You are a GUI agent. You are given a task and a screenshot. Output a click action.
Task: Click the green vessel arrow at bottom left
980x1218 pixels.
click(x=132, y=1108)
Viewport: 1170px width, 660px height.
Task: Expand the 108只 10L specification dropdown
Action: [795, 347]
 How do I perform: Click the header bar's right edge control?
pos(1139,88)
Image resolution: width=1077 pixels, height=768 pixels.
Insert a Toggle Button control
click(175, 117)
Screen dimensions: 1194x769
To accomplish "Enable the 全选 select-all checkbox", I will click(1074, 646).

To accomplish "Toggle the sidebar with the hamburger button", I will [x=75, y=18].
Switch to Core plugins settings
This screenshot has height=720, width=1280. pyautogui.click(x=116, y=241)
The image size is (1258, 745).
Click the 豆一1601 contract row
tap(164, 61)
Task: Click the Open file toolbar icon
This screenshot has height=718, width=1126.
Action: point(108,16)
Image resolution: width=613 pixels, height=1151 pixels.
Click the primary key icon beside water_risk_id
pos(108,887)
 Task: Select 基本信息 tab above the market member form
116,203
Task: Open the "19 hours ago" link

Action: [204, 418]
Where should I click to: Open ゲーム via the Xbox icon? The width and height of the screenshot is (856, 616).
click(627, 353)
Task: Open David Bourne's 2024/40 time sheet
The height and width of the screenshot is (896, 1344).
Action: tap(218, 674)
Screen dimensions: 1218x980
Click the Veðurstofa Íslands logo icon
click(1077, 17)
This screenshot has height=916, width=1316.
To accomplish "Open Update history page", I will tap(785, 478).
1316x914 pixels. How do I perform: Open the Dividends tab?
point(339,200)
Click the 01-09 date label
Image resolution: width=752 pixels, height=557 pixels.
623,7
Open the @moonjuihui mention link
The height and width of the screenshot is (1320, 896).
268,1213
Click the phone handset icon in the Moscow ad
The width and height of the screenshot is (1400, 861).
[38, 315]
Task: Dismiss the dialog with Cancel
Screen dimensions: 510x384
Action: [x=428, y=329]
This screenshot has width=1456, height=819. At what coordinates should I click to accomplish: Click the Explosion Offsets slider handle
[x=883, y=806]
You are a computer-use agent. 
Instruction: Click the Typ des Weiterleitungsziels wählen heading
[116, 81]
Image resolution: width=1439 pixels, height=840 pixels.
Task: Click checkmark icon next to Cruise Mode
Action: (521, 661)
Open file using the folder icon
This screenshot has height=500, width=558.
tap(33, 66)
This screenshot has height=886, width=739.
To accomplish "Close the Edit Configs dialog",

Exercise brief: Locate the lines above that contain "file" and copy them.

Response area:
Task: Click the Open file toolbar icon
Open file using the folder icon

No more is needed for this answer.